Two suggestions; a key idea embedded in the rules of sacrifices is that the reality of the actions are determined by the intent of the kohein. Whether the sacrifice is acceptable or not depends on the intent of the person bringing the offering and the person doing the various parts of the service. So even if the actions look ok, the service could be disqualified because of what’s going on in their hearts. Prayer is like that too. Even if someone stands and sits and shuckles and even says words in the prayer book, the essence of prayer is what is happening in the heart of the pray-er. You can’t tell just by looking at someone what G-d thinks of his/her service. A second parallel between sacrifices and prayer is the intent that inspires the worshiper. In the days of old if a person were overwhelmed with gratitude, filled with thanks for the blessings in their life, they would seek to “give back” and connect to the Creator through an offering. If they were sorry for their actions and needed a fresh start unblemished by the past, they would bring a sin offering. Today, if a person feels like a heart filled with gratitude, or is scared for the future, they pour out their feelings in conversation with the Creator. After all, that’s the ideal of what prayer can be.
But what’s interesting to me this week is thinking about why people go to shul, and it’s not just to pray. I see people that go to shul because of a desire to fulfill their responsibility to pray in a way our sages describe as most efficacious – with a congregation. And yet, I look around at the world I think there a lot of other reasons people go to shul. A few years ago there was an article that described Social Orthodoxy and it rang true with what I see. A significant part of our community engages because it feels comfortable. Maybe they have faith, maybe they don’t. Either way, I don’t think that’s what animates them or inspires them. I think they like coming to shul because of the Cheers Paradigm. (That’s where everybody knows their name. If you didn’t get that then we are of different generations.)
In past iterations of my religious life I looked down on the ‘Shul as social club” crowd through the haughty eyes of a Talmudist. Alas, my sharp edges have been weathered a bit over the years. I get it now. In a world where we have to expend so much energy explaining to colleagues why we won’t eat there and why we can’t go there, and why we didn’t watch that, it’s nice to just be someplace where that is already common ground. Even that is refreshing and rejuvenating. Even without prayer. And I want to call out the holiness inherent in connecting at that level.
One of the primary ways that Judaism conceives of the Creator is that the Creator is ONE. That doesn’t just mean that there aren’t a pantheon of gods. It means that the Creator is one integrated, indistinguishable, undifferentiate-able, pure, essential oneness. (Rav Soloveitchik might say, an ontological Oneness.) The Jewish People strive to be Like G-d. An aspect of that is that we also can be One.
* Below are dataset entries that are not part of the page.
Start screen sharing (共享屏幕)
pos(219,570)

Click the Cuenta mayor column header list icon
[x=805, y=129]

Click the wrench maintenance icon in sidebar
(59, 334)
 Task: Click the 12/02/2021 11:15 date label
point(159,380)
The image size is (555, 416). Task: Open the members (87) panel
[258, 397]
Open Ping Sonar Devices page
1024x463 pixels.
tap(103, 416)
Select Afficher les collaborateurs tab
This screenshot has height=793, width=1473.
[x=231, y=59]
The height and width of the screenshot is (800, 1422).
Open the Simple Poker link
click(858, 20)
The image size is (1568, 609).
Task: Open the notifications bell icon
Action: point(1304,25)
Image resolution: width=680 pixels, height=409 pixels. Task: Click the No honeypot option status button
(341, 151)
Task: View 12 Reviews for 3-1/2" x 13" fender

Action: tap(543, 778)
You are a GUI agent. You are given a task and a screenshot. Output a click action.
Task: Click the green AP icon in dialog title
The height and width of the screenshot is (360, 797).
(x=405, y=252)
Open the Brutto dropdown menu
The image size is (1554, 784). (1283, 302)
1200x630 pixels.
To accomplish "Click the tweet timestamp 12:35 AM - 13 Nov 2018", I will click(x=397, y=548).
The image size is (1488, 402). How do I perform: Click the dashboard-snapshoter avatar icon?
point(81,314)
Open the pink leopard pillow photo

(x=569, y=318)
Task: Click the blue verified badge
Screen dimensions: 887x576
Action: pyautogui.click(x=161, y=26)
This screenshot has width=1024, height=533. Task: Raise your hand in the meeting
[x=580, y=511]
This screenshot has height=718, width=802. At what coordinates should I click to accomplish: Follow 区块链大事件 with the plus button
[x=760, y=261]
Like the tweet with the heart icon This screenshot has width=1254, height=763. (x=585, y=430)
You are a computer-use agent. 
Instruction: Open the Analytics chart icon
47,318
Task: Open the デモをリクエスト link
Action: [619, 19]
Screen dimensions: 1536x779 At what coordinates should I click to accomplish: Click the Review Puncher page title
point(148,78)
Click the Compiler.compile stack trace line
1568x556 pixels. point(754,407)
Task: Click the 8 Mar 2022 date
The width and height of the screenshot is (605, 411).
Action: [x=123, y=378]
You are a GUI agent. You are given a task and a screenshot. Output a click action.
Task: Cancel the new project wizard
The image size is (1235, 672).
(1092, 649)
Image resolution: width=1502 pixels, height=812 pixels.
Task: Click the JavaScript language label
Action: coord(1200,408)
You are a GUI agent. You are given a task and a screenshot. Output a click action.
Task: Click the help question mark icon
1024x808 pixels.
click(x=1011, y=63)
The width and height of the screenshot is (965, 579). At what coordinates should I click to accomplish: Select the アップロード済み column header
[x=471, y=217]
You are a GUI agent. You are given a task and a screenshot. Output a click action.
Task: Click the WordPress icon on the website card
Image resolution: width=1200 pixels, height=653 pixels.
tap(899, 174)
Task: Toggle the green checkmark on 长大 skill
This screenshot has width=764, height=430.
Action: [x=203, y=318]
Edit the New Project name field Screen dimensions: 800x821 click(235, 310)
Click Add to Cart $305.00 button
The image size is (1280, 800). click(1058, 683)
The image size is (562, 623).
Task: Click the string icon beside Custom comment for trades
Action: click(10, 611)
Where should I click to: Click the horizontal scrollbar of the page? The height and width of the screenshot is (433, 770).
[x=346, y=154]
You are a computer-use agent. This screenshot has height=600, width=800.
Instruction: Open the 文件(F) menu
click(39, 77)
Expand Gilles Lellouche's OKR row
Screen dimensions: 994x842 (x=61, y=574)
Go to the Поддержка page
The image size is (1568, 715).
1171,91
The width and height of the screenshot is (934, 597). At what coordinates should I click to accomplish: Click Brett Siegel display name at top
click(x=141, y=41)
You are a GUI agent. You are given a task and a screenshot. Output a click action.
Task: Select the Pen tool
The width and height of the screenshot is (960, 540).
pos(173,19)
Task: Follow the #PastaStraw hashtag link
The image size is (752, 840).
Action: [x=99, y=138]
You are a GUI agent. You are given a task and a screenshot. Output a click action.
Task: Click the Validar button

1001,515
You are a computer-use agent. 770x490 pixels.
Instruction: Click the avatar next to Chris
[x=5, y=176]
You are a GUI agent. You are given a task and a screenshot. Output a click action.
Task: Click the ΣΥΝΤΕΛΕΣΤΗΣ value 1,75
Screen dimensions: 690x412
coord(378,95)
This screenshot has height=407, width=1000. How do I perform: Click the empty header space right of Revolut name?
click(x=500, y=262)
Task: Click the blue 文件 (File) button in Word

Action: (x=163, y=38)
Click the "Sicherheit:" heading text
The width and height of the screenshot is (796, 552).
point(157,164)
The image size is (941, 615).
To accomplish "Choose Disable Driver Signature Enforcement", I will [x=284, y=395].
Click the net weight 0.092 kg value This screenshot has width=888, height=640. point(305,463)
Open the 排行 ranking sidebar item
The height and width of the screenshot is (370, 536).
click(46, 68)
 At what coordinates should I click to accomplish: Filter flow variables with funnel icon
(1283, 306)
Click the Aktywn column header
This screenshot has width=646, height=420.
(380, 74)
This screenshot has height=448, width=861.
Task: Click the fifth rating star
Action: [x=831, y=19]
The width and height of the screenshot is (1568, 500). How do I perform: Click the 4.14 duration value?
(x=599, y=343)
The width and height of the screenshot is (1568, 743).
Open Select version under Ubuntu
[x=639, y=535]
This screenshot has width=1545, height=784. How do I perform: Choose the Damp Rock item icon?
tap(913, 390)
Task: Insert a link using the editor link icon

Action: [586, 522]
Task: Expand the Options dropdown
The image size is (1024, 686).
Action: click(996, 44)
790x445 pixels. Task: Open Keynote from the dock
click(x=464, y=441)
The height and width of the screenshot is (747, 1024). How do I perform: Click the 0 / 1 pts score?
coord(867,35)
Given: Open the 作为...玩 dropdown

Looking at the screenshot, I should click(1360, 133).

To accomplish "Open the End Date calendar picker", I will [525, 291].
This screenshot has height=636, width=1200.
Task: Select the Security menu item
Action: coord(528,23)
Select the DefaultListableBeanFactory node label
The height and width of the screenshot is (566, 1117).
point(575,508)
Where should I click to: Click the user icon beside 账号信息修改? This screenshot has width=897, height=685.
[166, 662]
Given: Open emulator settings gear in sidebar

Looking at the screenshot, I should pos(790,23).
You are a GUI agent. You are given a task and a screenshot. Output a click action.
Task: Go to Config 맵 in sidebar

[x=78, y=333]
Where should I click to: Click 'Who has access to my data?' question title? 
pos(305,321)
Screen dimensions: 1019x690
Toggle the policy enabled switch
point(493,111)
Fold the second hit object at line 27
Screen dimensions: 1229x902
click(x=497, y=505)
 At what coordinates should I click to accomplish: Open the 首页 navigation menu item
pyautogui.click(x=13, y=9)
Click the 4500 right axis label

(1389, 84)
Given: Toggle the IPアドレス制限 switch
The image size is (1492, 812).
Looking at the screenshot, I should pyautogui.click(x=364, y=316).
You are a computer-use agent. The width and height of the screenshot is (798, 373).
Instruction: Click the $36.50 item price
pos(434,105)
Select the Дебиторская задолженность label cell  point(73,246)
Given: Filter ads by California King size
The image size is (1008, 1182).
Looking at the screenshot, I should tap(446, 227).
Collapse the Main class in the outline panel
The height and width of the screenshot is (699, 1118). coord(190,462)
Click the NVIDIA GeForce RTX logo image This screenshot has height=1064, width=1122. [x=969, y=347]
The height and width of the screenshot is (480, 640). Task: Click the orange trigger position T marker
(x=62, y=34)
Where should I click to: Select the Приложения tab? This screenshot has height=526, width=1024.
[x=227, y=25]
Connected to each other, responsible for each other, relying on each other, and all rowing the boat in the same direction. I know that is aspirational, but to be fair, our enemies already think of us that way. It’s only we who notice the small differences between us. They recognize that we’re all connected. Being active members of the community, revitalizing the connections between us, even social connections, is integral to the unity of the Jewish people and part of our quest to model G-d’s Oneness.
Now don’t get me wrong, I still wish that people didn’t talk as much during davening and the haftorah (ahem, ahem). I wish my own prayers were always inspired by those lofty goals of connecting with the Creator. But I don’t discount the holiness of just being present.
That connects us back to sacrifices too. In the times of the Beit Hamikdash, the great Temple on the Temple Mount, the only place sacrifices could be offered was in that central location. Mini backyard-altars were against the Torah’s rule. During the holidays the people were required to make a pilgrimage to Jerusalem. Why? An aspect of this is because of what we described above. Connecting together as a community, creating unity is an essential part of our service of the Creator, whether it be sacrificial worship or worship through prayer.
So why do the Jews go to shul? Some go to daven musaf and some just go for a cup of coffee. There is holiness in that too.